No ano passado, a Comissão Europeia adotou um vasto arsenal jurídico para regular o seu espaço digital, com um texto importante para combater o abuso de posição dominante no domínio econômico (o DMA), e outro para coibir os conteúdos ilegais e a desinformação na Internet (o DSA).
Apesar disso, utilização de verificadores independentes não é uma obrigação na UE, mas um compromisso voluntário que pode ser levado em conta pelo regulador entre os esforços das plataformas para reduzir os riscos de manipulação de informação. Diversas mídias participam de programas de checagem de fatos de maneira voluntária.
Diante dos ataques de Elon Musk e Mark Zuckerberg, agora alinhados com Donald Trump, a União Europeia, acusada de "censura", deve demonstrar que tem os meios legislativos - e a vontade política - para resistir às empresas da tech americana.
No entanto, desde a eleição de Donald Trump nos Estados Unidos, assumindo uma linha dura contra a Europa, o executivo de Bruxelas parece preocupado em não ofender seu aliado americano.
Silêncio de Bruxelas
O silêncio da presidente da Comissão Europeia, Ursula von der Leyen, afastada devido a uma pneumonia, mas também de seus comissários, foi sentido nos últimos dias. Eles não fizeram a menor intervenção nas redes sociais apesar dos ataques de Elon Musk, que aumentou suas provocações no X, interferindo no debate político no Reino Unido e na Alemanha. O bilionário, indicado como futuro ministro da Eficácia de Donald Trump, participará na quinta-feira (9) de uma conversa com o líder do partido de extrema-direita alemão, AfD, transmitida pelo X, um mês e meio antes das eleições legislativas no país.
A porta-voz de von der Leyen, Paula Pinho, justificou o seu silêncio na terça-feira (7) pelo desejo de não dar mais visibilidade às mensagens problemáticas. "Ao reagirmos também alimentamos o debate, a escolha política neste momento é não alimentar ainda mais este debate", disse ela.
A aparente passividade provocou a reação de Paris.

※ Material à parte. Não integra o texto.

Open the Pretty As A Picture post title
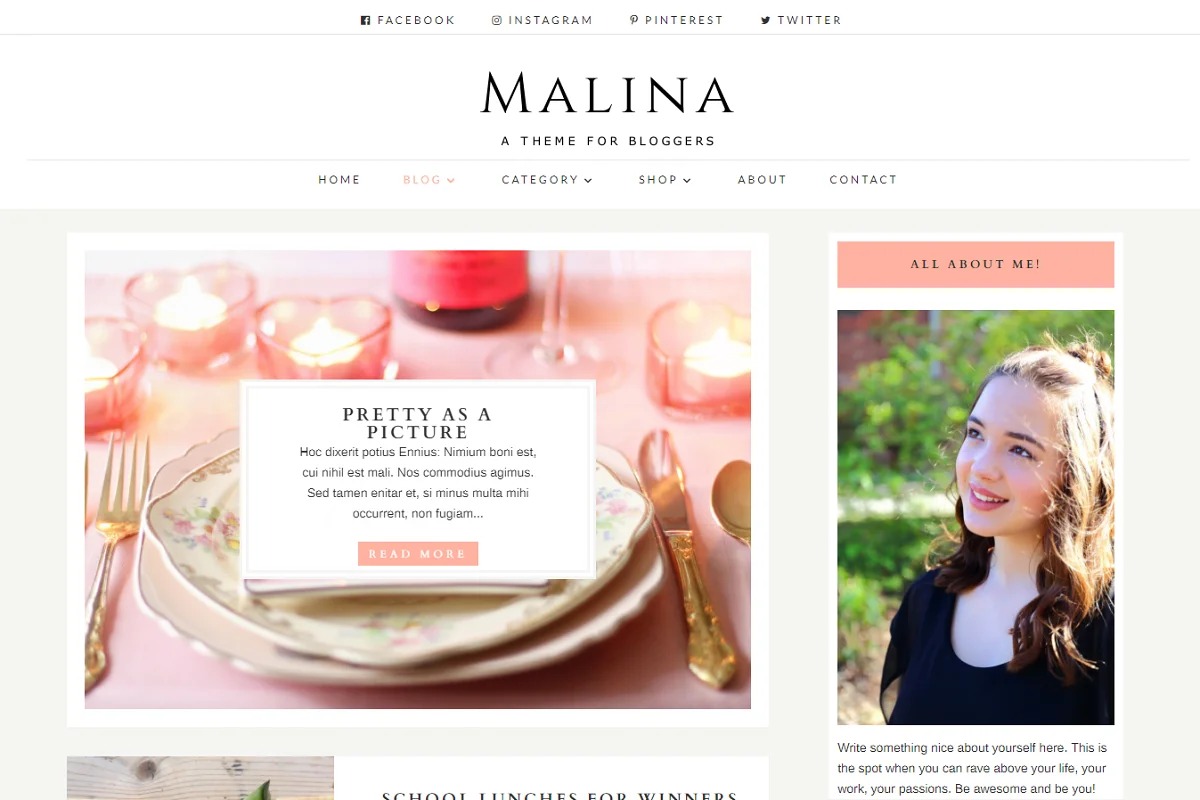This screenshot has height=800, width=1200. 417,423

O chefe da diplomacia francesa, Jean-Noël Barrot, pediu a Bruxelas na quarta-feira que proteja os estados-membros da UE contra interferências no debate público europeu. "Ou a Comissão Europeia aplica com a maior firmeza as leis que protegem nosso espaço público, ou terá de concordar em devolver aos estados-membros da UE a capacidade para fazer isso", disse.
O silêncio da Comissão também contrasta com a firmeza demonstrada em dezembro quando anunciou a abertura de uma investigação contra o TikTok. A rede social chinesa é acusada de ter falhado em suas obrigações de vigilância e de ter facilitado possíveis manipulações russas nas eleições presidenciais canceladas na Romênia. "Devemos proteger as nossas democracias de todas as formas de interferência estrangeira", declarou Ursula von der Leyen na época.
Sem ataques frontais a Trump
"Há, sem dúvida, uma intenção de não atacar frontalmente Trump e Musk porque temos medo das reações", avalia Alexandre de Streel, especialista em legislação digital do Centro de Regulação na Europa (Cerre). A Comissão "foi mais rigorosa com as plataformas chinesas", sublinha, destacando o complicado contexto geopolítico com a guerra na Ucrânia e a dependência militar dos europeus em relação aos Estados Unidos.
"Se a Comissão abrisse um procedimento contra Musk, acrescentaria mais do que lenha na fogueira", observa também Umberto Gambini, sócio da consultoria Forward Global, especializada em assuntos europeus. A implementação do DSA "continua a ser muito política", segundo ele.
Isto também se aplica ao DMA. Segundo várias fontes, o gabinete de von der Leyen congelou recentemente o anúncio de uma multa contra a Apple por práticas anticompetitivas, preocupada em não prejudicar as relações transatlânticas.
Uma investigação também foi aberta contra o X em dezembro de 2023. Mas ainda não foi anunciada nenhuma acusação formal por suspeitas de manipulação de algoritmos que tornariam mais visíveis mensagens de Musk ou da extrema direita.
Nesta área, as violações são "muito difíceis de provar", explica de Streel. Segundo ele, a DSA "provavelmente não vai longe o suficiente" para regular a Internet. As plataformas digitais não estão sujeitas às mesmas regras de equilíbrio político que os meios de comunicação tradicionais.